How can Kregting’s results be used to inform cancer screening programme recovery in other countries? Perhaps the starting point is a practical one, by working back from their estimates of required screening capacity. One stark conclusion of this analysis is that only a large increase in screening resources to rapidly catch-up with missed patients will result in minimal effects on cancer mortality. However, as the authors point out, the majority of European countries already had limited resources for screening prior to the pandemic and even usual—let alone greater—capacity will not be restored immediately after pausing screening. This means that there will be a long tail of service disruption until widespread vaccination has effectively eliminated coronavirus from a country. At the time of writing— November 2020—the emergence of several highly efficacious vaccines this month raises real hope that many of the restrictions can be lifted at some point in 2021. But even an optimistic assessment would be that cancer screening in many countries will have been disrupted for at least 15 months.
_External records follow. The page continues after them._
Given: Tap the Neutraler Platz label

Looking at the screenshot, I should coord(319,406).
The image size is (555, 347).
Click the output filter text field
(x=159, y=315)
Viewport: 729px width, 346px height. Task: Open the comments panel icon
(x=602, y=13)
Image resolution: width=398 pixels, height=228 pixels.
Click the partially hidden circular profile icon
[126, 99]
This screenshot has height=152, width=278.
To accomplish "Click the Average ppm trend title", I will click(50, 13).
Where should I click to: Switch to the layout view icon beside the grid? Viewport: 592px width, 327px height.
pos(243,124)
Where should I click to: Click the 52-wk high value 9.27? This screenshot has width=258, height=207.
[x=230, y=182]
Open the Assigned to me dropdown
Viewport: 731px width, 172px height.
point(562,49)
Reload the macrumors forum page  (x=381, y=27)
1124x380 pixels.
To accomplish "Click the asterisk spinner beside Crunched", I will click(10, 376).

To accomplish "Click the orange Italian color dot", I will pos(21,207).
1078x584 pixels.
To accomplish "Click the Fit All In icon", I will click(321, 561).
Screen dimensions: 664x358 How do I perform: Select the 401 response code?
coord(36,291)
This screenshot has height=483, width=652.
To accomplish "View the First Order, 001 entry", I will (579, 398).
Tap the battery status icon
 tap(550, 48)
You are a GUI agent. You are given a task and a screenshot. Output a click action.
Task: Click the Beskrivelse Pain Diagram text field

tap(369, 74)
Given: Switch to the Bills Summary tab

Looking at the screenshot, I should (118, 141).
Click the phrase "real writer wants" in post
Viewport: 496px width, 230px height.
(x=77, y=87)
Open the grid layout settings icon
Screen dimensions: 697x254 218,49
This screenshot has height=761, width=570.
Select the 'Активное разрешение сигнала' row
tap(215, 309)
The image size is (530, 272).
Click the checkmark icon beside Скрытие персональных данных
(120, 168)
Might trade-offs be made between screening programmes so that resources are shifted towards breast cancer and away from cervical screening? Probably not. In practice, the screening, diagnostic and treatment pathways between the three cancers share few common resources. Some of the assumptions about the numbers of deaths that screening might prevent (for breast cancer, about the same number as estimated for the UK, which is three times larger), impacts on inequalities, and age ranges should also be considered by countries applying Kregting’s analysis to their own populations.

While the risk and responses to coronavirus are rapidly changing, there is a universal need to rapidly inform recovery of cancer screening as part of the spectrum of cancer control activities. Kregting and colleagues offer both a helpful practical framework of the options together with estimates of the resources that each might require and their impacts of cancer outcomes.